And if voice commerce becomes popular and shoppers actually start searching for products by speaking to a device, Walmart is perhaps the only retailer in the U.S. that comes close to offering the breadth of Amazon’s product catalogue.

“More competition, more choice is great for consumers,” Google’s commerce and ads chief Sridhar Ramaswamy told Recode in an interview when asked about Amazon’s own voice-shopping capabilities.

For Walmart, adding its products to Amazon Alexa’s voice-shopping platform was obviously out of the question since the two companies are fierce rivals and Amazon’s voice commerce approach appears to be more closed off. So Google Home is the only legitimate alternative, and the two companies know each other well because of existing advertising relationships.

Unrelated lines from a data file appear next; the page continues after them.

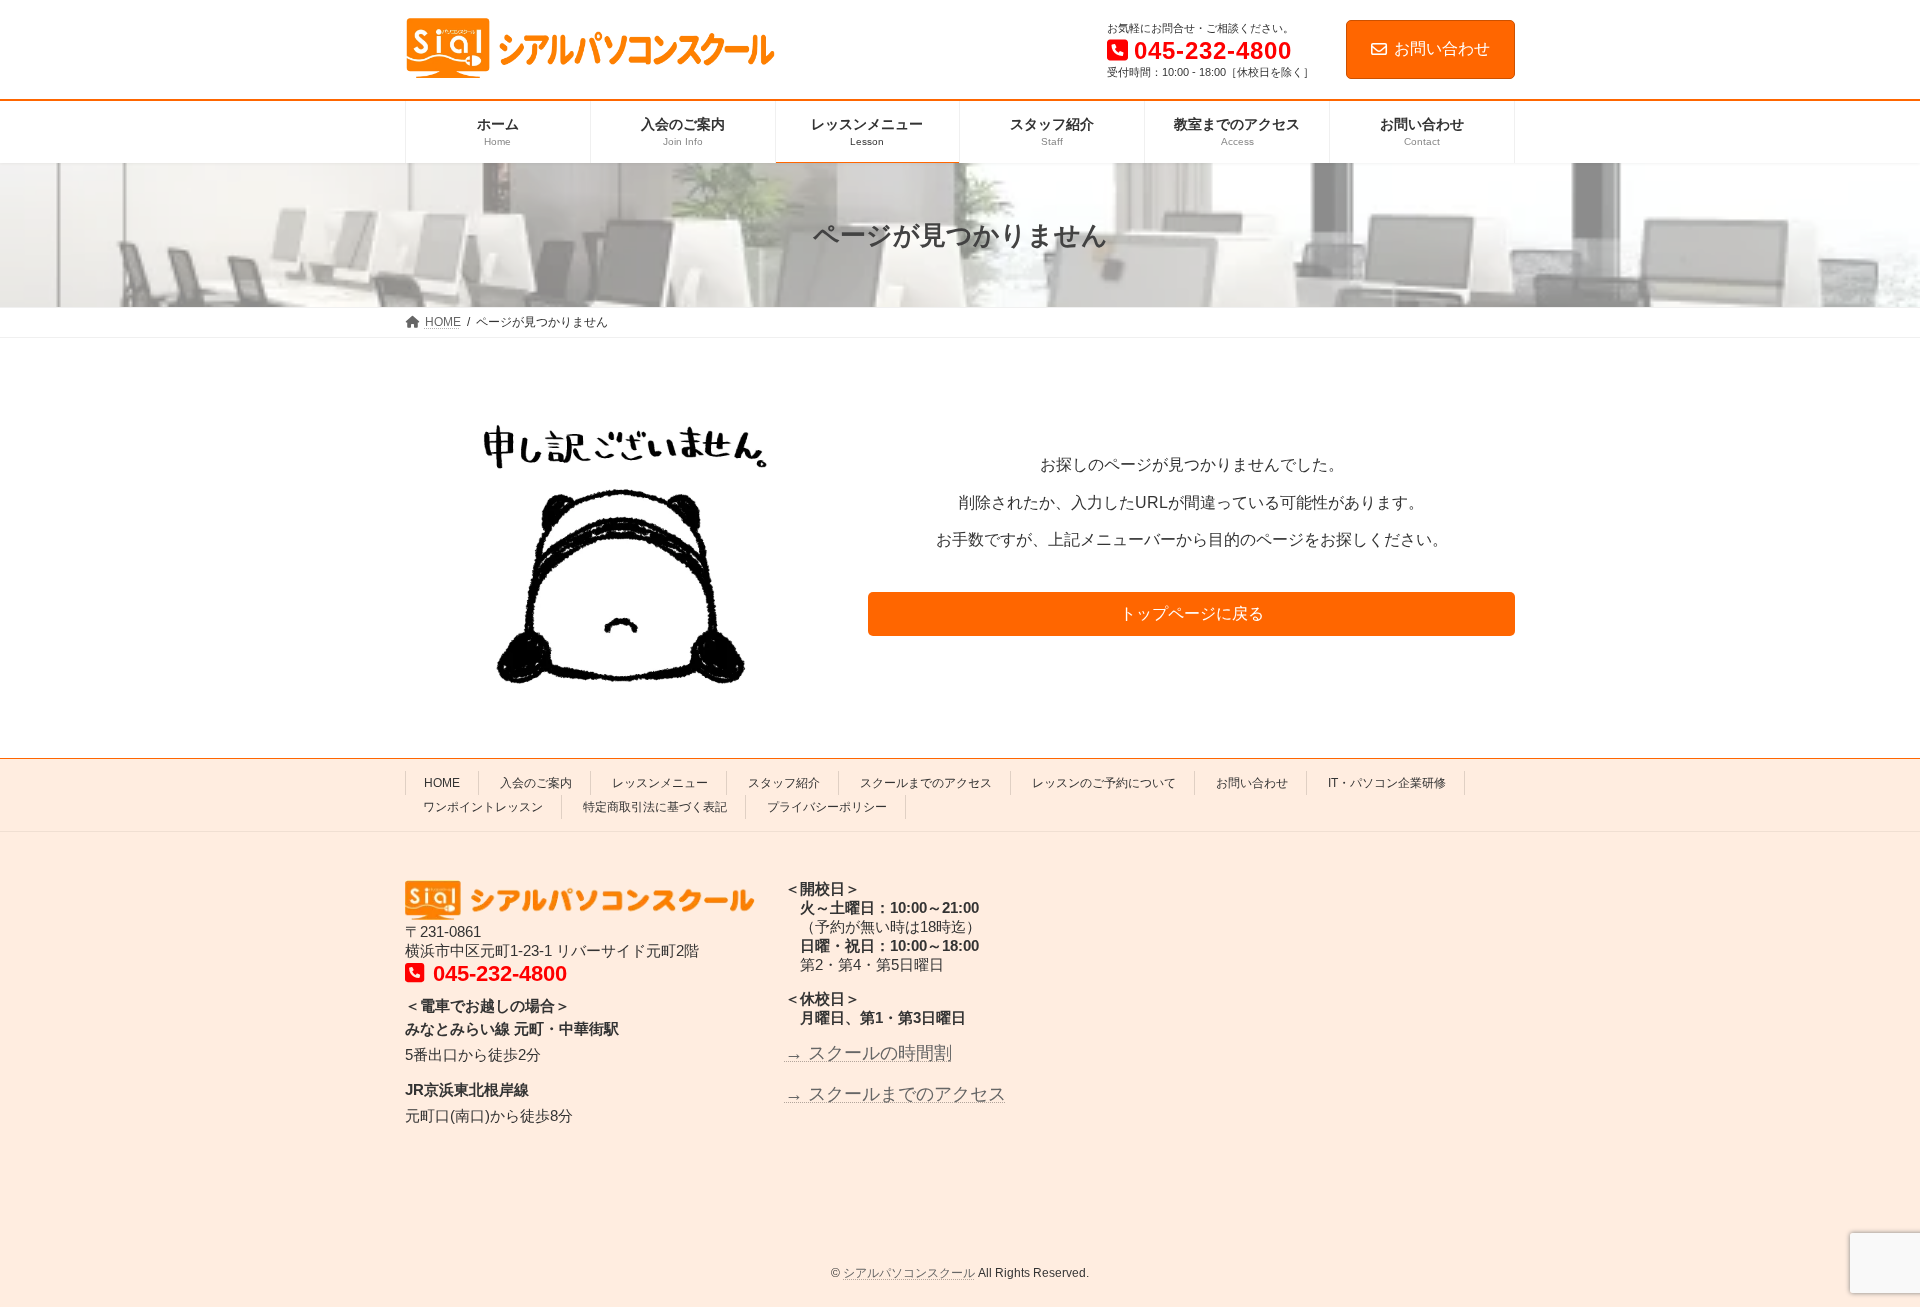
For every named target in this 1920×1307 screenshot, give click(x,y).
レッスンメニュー (660, 783)
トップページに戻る (1192, 613)
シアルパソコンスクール (909, 1273)
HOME (442, 783)
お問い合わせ (1442, 48)
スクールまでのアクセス (926, 783)
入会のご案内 (536, 783)
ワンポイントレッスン (483, 807)
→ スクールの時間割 (868, 1053)
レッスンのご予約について (1104, 783)
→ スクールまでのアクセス (895, 1093)
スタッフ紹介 (784, 783)
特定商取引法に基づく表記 (655, 807)
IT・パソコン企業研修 (1387, 783)
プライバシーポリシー (827, 807)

Shoppers will be able to link their Walmart account to Google Home to receive personalized product recommendations by voice based on purchases they previously made on Walmart.com and in Walmart stores. For example, Google Home may recommend a specific brand of toilet paper you’ve previously bought at a Walmart store when you simply request the purchase of toilet paper.

While customers will only be able to order one item at a time completely by voice, Google exec Brian Elliott said that’s because the tech giant has found that people want to review larger orders on a phone or computer before completing a transaction.

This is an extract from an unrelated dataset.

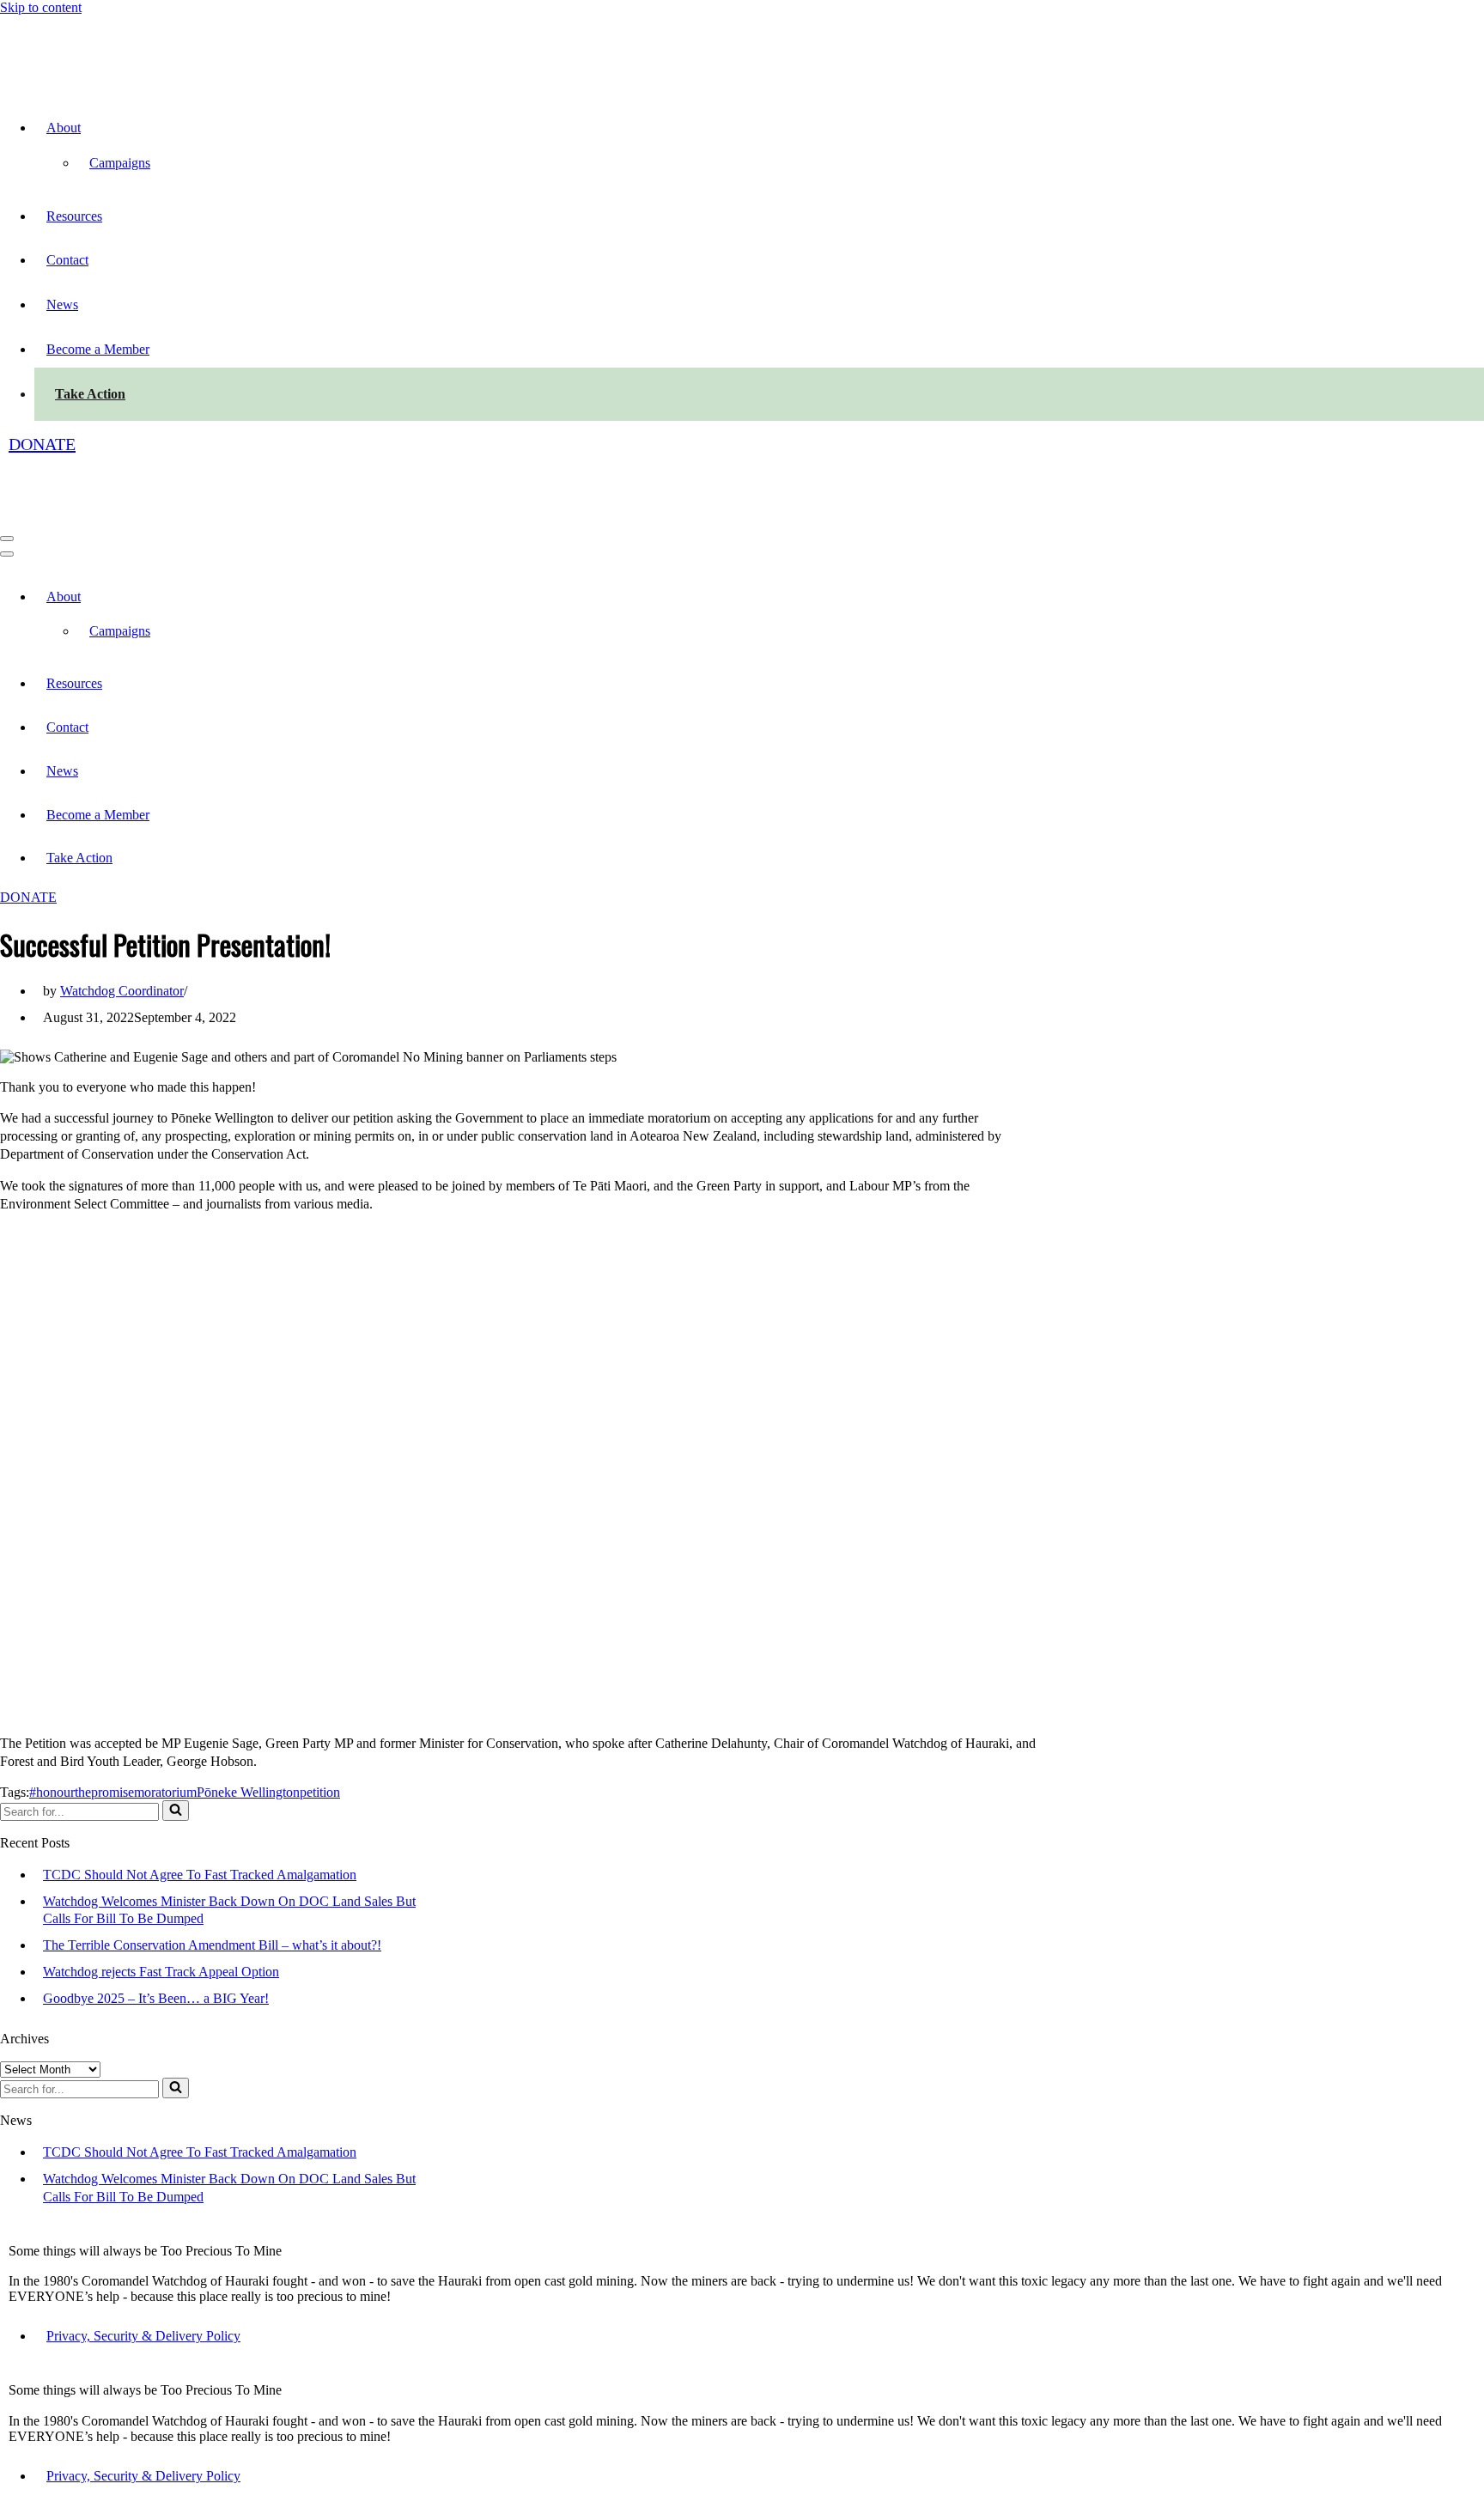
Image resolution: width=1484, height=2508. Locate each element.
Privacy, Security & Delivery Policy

Along with this development, Google is eliminating the $95 annual membership fee for the Google Express shopping service that powers its voice-shopping platform and that was introduced nearly three years ago.

Going forward, customers who place product orders through Google Express or Google Home won’t pay a fee as long as they hit the partner retailer’s free shipping threshold. Orders that don’t qualify for free shipping will carry a $4.99 fee. Google charges retailer partners a commission on each transaction that happens on Google Express or through Google Home.

Starting next year, the Walmart-Google partnership will expand to include the ability to place orders for in-store pickup at Walmart stores through Google Home, as well as order fresh grocery items.